In [45]:
import requests
from bs4 import BeautifulSoup
import yaml

# Load configuration from YAML
def load_config(path='config/config.yaml'):
    """
    Load crawler settings from a YAML configuration file.
    """
    with open(path, 'r') as file:
        return yaml.safe_load(file)

# Load config
config = load_config()
cfg = config['crawler']

# Check loaded config
cfg


{'target_url': 'https://www.inha.ac.kr/kr/1080/subview.do?&enc=Zm5jdDF8QEB8JTJGZmFjaWxpdHklMkZrciUyRmxpc3QuZG8lM0ZzaXRlSWQlM0RrciUyNmNvZGVFJTNERTElMjY=',
 'table_class': 'None',
 'timeout': 5}

In [46]:
def fetch_page(url, timeout):
    """
    Fetch HTML content from the specified URL with a timeout.
    """
    headers = {
        "User-Agent": "Mozilla/5.0 (Windows NT 10.0; Win64; x64)"
    }
    response = requests.get(url, headers=headers, timeout=timeout)
    if response.status_code == 200:
        return response.text
    else:
        print(f"Failed to fetch page. Status code: {response.status_code}")
        return None

# Fetch HTML content
html_content = fetch_page(cfg['target_url'], cfg['timeout'])

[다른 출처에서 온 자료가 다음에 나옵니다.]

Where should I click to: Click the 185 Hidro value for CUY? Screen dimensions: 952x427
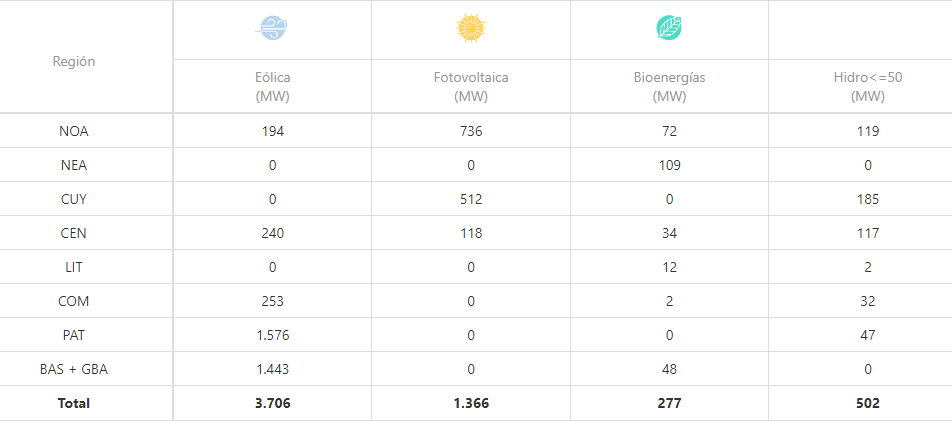click(867, 199)
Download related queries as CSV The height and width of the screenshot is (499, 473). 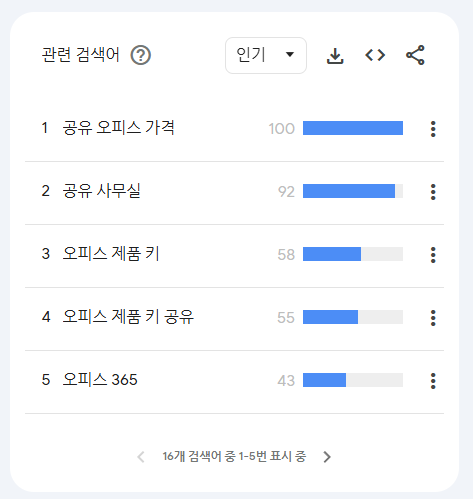pyautogui.click(x=335, y=55)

# Display part of HTML to verify
# print(html_content[:1000])  # Print first 1000 characters


In [47]:
def parse_table(html_content, table_class):
    """
    Parse the HTML to extract all rows from the target table.
    """
    soup = BeautifulSoup(html_content, 'html.parser')
    table = soup.find('table')  # Assuming single table on page

    if not table:
        print("Target table not found.")
        return []

    tbody = table.find('tbody')
    rows = tbody.find_all('tr')

    data_rows = []
    for row in rows:
        cols = row.find_all('td')
        cols_text = [col.get_text(strip=True) for col in cols]
        data_rows.append(cols_text)

    return data_rows

# Extract table data
table_data = parse_table(html_content, cfg['table_class'])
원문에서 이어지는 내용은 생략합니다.